Filter by the string "header": return the lines of the material that contain it.

» **The input**:
<<<<
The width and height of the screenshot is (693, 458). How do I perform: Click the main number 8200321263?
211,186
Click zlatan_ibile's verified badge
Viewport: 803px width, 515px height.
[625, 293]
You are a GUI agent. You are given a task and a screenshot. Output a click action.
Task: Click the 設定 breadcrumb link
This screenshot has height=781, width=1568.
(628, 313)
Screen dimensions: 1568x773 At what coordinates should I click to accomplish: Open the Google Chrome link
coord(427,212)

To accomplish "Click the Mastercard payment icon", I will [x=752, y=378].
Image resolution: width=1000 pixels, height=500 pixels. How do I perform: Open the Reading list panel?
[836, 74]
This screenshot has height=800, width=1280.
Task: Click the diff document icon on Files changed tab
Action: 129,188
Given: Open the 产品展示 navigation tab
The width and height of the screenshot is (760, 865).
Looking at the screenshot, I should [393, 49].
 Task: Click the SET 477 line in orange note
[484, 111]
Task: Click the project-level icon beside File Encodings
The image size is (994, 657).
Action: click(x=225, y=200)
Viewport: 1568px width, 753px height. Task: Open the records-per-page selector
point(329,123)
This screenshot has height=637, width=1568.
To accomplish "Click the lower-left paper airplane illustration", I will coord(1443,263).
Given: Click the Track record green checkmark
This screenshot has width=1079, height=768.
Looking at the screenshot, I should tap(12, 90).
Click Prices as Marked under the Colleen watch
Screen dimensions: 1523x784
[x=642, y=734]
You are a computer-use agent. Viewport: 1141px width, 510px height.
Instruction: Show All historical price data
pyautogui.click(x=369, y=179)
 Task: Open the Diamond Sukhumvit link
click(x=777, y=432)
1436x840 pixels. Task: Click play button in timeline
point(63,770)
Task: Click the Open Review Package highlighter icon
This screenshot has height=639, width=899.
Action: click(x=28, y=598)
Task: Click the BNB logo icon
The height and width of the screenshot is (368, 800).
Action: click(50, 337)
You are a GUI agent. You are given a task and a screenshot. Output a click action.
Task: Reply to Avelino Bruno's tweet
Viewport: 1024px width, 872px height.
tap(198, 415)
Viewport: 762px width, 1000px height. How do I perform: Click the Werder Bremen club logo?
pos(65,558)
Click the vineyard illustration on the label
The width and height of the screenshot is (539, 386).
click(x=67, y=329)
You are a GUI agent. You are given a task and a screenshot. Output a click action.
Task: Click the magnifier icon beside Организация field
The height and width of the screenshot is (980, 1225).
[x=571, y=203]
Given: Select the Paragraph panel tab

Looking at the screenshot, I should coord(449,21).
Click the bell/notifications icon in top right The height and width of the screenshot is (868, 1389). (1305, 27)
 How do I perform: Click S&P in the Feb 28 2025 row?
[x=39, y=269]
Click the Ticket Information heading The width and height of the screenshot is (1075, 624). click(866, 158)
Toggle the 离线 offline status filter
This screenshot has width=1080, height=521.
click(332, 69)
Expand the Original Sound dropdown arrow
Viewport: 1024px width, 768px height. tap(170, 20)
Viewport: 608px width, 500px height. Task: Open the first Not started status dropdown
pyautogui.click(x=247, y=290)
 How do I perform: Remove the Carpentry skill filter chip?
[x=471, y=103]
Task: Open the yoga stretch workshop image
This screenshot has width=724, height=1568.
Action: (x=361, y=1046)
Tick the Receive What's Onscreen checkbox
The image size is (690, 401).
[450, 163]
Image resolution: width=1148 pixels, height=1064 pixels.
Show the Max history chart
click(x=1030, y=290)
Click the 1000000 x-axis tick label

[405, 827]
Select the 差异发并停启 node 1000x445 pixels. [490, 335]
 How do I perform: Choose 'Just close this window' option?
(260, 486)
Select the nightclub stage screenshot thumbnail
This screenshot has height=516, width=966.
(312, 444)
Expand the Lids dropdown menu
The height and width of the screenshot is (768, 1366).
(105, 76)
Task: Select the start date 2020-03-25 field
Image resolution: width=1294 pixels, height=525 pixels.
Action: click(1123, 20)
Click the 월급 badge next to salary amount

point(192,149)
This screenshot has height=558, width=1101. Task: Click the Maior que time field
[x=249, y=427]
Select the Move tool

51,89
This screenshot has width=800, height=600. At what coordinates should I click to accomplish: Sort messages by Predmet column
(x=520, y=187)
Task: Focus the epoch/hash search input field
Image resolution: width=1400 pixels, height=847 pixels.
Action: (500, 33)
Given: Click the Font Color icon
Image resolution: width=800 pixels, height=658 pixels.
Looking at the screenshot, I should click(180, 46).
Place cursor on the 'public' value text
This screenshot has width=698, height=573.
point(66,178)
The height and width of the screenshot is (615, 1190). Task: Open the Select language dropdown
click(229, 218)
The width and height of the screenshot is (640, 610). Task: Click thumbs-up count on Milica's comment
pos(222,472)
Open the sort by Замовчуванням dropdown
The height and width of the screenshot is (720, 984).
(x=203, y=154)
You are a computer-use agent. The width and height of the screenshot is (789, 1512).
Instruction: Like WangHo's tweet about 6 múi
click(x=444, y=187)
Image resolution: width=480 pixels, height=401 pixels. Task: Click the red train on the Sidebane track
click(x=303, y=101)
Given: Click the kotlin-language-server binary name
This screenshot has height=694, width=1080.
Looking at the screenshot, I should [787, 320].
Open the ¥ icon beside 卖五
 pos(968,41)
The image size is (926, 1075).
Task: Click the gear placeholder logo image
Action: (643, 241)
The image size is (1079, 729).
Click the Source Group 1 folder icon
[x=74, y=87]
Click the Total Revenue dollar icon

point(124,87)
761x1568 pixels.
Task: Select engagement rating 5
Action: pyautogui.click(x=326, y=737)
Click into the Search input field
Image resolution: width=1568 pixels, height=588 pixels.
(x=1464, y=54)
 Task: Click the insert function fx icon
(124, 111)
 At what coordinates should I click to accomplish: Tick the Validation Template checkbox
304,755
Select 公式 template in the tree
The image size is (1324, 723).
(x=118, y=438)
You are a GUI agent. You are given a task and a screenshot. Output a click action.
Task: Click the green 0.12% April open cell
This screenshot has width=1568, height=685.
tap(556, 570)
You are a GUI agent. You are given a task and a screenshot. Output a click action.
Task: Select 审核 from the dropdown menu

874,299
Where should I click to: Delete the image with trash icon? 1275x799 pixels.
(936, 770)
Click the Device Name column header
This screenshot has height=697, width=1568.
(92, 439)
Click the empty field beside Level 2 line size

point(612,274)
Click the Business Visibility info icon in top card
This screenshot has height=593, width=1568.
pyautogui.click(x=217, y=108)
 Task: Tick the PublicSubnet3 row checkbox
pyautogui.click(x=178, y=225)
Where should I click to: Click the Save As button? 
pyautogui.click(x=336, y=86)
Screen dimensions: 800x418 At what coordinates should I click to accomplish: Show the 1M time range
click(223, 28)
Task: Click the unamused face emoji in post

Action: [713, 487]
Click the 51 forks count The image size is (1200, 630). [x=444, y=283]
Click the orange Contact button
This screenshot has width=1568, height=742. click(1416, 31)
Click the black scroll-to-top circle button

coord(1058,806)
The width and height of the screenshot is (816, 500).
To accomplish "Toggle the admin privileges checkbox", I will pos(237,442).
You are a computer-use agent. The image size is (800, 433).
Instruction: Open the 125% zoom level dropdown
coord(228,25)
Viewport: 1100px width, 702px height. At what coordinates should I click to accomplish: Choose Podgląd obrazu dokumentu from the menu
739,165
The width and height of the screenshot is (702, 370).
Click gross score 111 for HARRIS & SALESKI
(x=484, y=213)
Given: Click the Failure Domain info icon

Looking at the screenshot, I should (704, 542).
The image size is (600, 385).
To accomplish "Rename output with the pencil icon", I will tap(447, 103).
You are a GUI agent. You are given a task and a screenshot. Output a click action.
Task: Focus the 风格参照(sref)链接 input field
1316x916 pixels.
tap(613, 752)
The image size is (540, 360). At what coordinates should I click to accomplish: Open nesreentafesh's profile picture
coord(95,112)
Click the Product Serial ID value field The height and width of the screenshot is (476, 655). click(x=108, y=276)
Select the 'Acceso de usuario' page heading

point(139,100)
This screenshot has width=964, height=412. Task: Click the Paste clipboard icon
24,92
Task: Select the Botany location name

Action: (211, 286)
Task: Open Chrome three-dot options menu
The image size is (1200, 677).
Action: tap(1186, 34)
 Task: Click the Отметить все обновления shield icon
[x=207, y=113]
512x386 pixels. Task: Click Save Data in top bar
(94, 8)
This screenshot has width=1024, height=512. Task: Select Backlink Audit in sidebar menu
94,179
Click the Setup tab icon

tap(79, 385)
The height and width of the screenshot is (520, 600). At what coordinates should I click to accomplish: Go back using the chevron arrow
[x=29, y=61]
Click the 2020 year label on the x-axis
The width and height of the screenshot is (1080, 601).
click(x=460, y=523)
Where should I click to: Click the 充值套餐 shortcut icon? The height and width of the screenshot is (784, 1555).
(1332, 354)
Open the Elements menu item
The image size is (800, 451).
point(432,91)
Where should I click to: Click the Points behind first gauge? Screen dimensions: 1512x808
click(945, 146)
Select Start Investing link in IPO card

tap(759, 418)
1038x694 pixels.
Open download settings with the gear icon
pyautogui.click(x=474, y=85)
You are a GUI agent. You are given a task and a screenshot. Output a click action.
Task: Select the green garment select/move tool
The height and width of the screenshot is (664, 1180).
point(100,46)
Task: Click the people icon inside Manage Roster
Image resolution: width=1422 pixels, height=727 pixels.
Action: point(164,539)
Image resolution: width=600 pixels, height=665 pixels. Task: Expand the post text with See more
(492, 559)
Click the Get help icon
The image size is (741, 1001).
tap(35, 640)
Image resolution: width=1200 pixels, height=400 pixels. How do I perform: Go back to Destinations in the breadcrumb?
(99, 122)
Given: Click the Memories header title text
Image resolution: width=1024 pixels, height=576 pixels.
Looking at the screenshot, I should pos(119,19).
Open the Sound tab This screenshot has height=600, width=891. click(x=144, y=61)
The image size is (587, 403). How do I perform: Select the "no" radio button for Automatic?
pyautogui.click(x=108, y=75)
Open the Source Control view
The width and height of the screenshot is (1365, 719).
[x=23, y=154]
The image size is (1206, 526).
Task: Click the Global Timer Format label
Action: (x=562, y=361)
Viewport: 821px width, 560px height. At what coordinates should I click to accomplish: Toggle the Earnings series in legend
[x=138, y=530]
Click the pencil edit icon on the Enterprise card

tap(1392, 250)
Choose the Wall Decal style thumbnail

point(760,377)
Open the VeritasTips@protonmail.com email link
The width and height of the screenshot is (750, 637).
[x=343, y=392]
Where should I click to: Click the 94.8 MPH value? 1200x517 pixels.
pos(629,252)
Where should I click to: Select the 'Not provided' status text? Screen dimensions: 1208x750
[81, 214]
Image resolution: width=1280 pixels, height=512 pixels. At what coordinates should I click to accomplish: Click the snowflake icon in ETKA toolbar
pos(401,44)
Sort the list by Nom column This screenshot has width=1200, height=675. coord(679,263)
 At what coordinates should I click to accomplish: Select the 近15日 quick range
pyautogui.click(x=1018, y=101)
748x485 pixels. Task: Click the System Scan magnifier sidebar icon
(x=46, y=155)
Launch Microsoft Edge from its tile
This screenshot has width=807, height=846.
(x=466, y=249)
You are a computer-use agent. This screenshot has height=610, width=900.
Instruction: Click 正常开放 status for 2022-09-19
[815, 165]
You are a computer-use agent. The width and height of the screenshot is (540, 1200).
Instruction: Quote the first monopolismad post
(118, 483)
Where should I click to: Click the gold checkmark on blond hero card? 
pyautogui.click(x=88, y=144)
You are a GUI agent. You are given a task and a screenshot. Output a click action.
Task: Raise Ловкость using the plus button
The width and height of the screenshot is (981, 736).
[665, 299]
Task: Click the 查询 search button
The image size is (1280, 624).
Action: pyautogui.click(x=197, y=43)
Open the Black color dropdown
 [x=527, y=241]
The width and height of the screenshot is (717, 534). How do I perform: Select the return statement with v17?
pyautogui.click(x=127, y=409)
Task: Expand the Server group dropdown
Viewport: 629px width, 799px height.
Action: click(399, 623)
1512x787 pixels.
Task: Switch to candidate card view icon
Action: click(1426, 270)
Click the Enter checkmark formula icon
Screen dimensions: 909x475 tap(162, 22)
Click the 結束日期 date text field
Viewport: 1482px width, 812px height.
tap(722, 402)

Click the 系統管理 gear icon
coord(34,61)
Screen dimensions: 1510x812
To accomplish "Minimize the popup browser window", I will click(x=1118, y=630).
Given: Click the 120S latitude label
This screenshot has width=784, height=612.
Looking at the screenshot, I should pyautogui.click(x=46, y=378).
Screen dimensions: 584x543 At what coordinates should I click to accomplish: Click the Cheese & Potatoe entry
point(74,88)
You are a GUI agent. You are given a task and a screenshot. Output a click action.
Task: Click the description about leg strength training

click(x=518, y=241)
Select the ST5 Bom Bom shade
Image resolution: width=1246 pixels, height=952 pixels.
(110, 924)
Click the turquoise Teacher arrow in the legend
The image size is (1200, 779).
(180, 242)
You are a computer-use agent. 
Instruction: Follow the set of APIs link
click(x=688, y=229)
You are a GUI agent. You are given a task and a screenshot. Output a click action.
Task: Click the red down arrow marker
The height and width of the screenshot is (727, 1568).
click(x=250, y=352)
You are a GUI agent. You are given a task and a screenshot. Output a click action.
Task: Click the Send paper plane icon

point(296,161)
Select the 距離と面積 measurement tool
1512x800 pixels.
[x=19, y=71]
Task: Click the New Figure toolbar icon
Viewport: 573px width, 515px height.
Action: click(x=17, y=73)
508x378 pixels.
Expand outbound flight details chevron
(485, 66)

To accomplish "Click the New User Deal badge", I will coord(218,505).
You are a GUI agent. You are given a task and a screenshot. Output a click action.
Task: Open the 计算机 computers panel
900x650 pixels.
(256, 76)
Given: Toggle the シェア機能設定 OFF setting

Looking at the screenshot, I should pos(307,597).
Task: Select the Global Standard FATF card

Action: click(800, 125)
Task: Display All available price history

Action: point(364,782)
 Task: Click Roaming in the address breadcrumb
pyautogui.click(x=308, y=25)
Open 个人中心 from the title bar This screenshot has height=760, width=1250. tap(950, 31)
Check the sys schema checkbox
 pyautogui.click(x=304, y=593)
>>>>
» **Response area**:
Click the Device Name column header
Given: Click the Memories header title text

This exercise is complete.